Selon son avocat, François Zimeray, Boualem Sansal décide, le 17 février 2025, de commencer une grève de la faim pour dénoncer « les pressions exercées sur lui » afin qu’il prenne « un avocat non juif ». François Zimeray indique également que le protocole de soins pour traiter le cancer de Boualem Sansal est interrompu du fait de cette grève de la faim. Le bâtonnier d’Alger dément cette grève de la faim et affirme que François Zimeray n’est plus l’avocat de Boualem Sansal, « qui a choisi de se défendre seul« .

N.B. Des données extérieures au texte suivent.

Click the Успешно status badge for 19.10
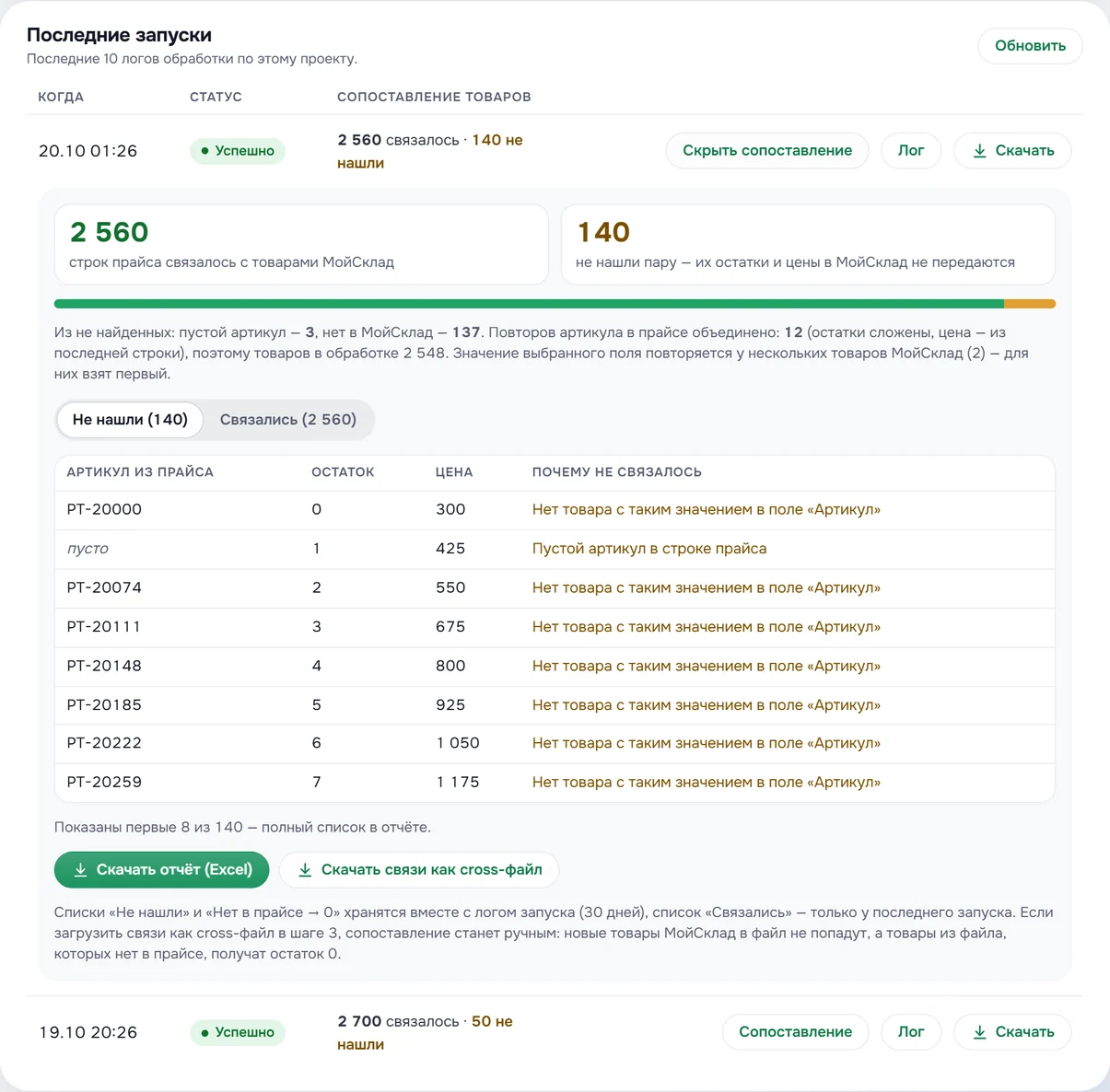[x=238, y=1032]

Pour Me Zimeray : « Un procès fantôme tenu dans le plus grand secret, sans défense, est incompatible avec l’idée même de justice. Cela confirme le caractère arbitraire de cette procédure et d’une détention aussi injuste que cruelle (…) Pour rappel, les autorités algériennes ont fait obstacle à toute communication entre l’écrivain et l’avocat de son choix, lequel fut la cible d’une campagne haineuse dans les médias et réseaux sociaux algériens, et à qui le visa pour l’Algérie n’a jamais été accordé. » Ces derniers jours, l’avocat a lancé une plainte contre l’Algérie devant les organes compétents du Haut-Commissariat des droits de l’homme aux Nations unies.

Il est certain que, compte tenu de l’âge – 75 ans – et de l’état de santé de Boualem Sansal, une peine de dix années de prison équivaut à une condamnation à mort.

Son roman Le Village de l’Allemand, sorti en janvier 2008, est censuré en Algérie, car il y fait le parallèle entre islamisme et nazisme. Le livre raconte l’histoire du SS Hans Schiller, qui fuit en Égypte après la défaite allemande et se retrouve ensuite à aider l’Armée de libération algérienne pour, finalement, devenir un héros de guerre et se retirer dans un petit village perdu. Le livre s’inspire d’un destin réel, découvert par la presse dans les années 1980.

En 2015, Sansal publie 2084 : La fin du monde, chez Gallimard, Grand prix du roman de l’Académie française. Ce roman de science-fiction, inspiré par 1984 d’Orwell, crée un monde fondé sur l’amnésie et la soumission à un dieu unique et où le pouvoir religieux extrémiste a lancé une nouvelle langue, l’abilang : « L’abilang n’était pas une langue de communication comme les autres puisque les mots qui connectaient les gens passaient par le module de la religion. »

L’auteur est devenu la bête noire du régime FLN depuis sa participation au Salon du livre de Jérusalem en 2011, qui a suscité de nombreuses critiques dans le monde arabe.

Le 23 janvier 2025, le Parlement européen adopte par une écrasante majorité une résolution pour condamner son arrestation et réclamer sa libération immédiate et inconditionnelle. L’abstention ou le vote contre des eurodéputés de La France insoumise provoquent une polémique en France, où leurs votes sont qualifiés de « honte » à gauche comme à droite.

« Si je devais choisir un seul mot pour dire le mal de notre temps, je dirais « islam ». Aucun phénomène n’a autant transformé le monde, ne l’a autant bouleversé, défiguré, perverti, terrifié », écrit Boualem Sansal, lauréat 2018 du prix international de la laïcité, dans cette Tribune publiée le 16 août 2022 par l’hebdomadaire L’Express :

https://www.lexpress.fr/actualite/idees-et-debats/boualem-sansal-une-progression-vertigineuse-des-personnes-menacees-au-nom-de-l-islam_2178636.html

« À une exception près ou deux, les pays musulmans vivent tous dans un état d’arriération extrême, sous des régimes despotiques, corrompus, criminels, qui instrumentalisent l’islam dans leurs politiques intérieure et extérieure. » constate l’écrivain algérien.